▸ **The problem**
Your job is to retype all of the data word for word, leaving every image out.

▸ **Given records**
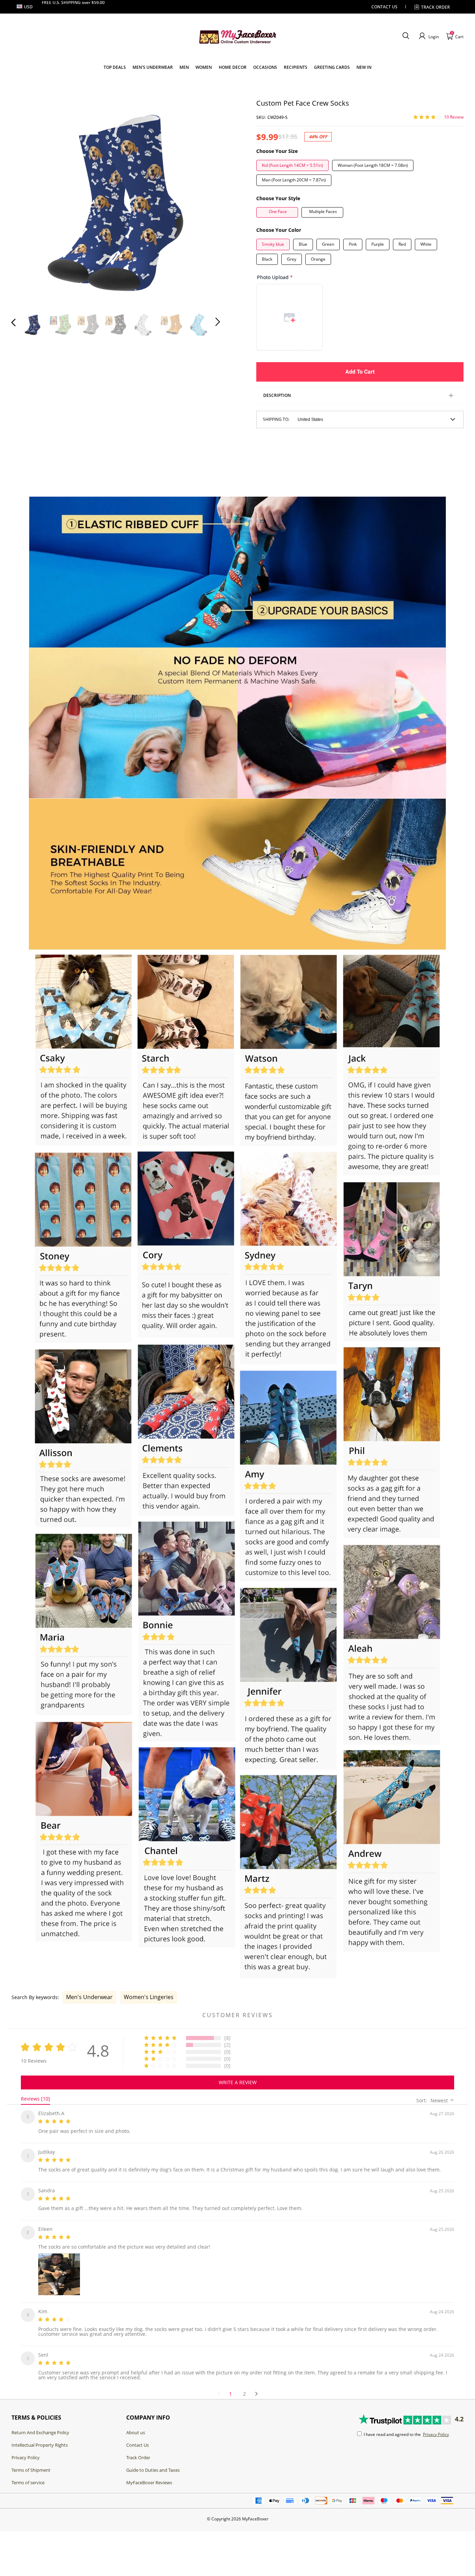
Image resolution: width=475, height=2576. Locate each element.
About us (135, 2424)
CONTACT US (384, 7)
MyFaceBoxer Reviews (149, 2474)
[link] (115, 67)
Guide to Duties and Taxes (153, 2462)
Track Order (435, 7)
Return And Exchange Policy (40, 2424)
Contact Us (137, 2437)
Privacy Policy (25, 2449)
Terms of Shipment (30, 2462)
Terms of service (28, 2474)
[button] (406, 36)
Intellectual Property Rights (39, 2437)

▸ **Written answer**
Image resolution: width=475, height=2576. Locate each element.
About us (135, 2424)
CONTACT US (384, 7)
MyFaceBoxer Reviews (149, 2474)
[link] (115, 67)
Guide to Duties and Taxes (153, 2462)
Track Order (435, 7)
Return And Exchange Policy (40, 2424)
Contact Us (137, 2437)
Privacy Policy (25, 2449)
Terms of Shipment (30, 2462)
Terms of service (28, 2474)
[button] (406, 36)
Intellectual Property Rights (39, 2437)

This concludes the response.